Un Liceo, una Scuola Cantonale di Commercio, o addirittura entrambi. La Commissione scolastica del Gran Consiglio è favorevole alla creazione di una scuola medio-superiore nelle Tre Valli.
Prendendo posizione su una mozione presentata nel giugno 2012 da Michele Guerra (Lega) e Franco Celio (PLR), la commissione ha presentato un rapporto (relatore Luca Pagani, PPD) con il quale si chiede al Gran Consiglio di dare seguito alla richiesta dei due deputati leventinesi.
Un parere diametralmente opposto a quello del Governo, che si era già espresso contro la mozione, in quanto ritiene che non vi sia la massa critica per la creazione di un Liceo nelle Tre Valli e, soprattutto, considera l'investimento (previsto in 25 milioni di franchi) troppo elevato.

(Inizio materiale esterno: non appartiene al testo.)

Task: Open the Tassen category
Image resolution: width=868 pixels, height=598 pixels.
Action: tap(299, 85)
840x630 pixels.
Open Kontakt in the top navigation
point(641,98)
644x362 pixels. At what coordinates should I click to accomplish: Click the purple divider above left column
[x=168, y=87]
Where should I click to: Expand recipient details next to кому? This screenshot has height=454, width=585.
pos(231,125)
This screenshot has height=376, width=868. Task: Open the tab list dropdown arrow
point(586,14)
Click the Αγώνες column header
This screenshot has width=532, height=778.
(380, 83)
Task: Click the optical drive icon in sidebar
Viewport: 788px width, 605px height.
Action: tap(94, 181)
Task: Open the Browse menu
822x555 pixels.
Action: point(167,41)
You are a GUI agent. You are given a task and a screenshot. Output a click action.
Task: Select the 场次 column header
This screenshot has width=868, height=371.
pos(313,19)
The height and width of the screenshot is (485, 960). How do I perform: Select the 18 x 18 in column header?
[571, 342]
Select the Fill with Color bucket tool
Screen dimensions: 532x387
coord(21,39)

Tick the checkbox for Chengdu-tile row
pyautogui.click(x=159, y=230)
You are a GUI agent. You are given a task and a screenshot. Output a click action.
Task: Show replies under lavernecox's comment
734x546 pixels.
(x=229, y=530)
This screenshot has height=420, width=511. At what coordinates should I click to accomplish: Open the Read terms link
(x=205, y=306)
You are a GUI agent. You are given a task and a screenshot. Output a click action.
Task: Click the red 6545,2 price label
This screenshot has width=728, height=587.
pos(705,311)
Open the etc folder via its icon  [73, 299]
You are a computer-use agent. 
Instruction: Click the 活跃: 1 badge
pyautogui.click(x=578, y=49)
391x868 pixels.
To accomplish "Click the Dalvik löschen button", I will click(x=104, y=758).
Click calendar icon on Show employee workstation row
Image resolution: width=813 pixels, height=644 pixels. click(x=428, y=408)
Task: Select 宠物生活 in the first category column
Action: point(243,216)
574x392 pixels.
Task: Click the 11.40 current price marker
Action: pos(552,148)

La Commissione scolastica, invece, ritiene che una scuola medio-superiore nelle Tre Valli potrebbe sgravare le sovraffollate sedi di Bellinzona, dove il numero di allievi ha raggiunto quota 1'922.
350 di questi sono residenti nelle Tre Valli, dove comunque il tasso si licealizzazione è inferiore a quello cantonale, 30% contro il 40%. Una percentuale che potrebbe crescere nel caso della creazione di una scuola più vicina.
La sede è già stata identificata dai mozionanti, che propongono di utilizzare l'ex collegio di Santa Maria, in territorio di Pollegio e di proprietà della Diocesi di Lugano.
La commissione, infine, propone altresì di valutare il trasferimento nelle Tre Valli di una delle formazioni offerte dalla SUPSI, oppure l'ampliamento del Polo professionale di Biasca.
La questione verrà trattata in Gran Consiglio nella seduta del 22 settembre.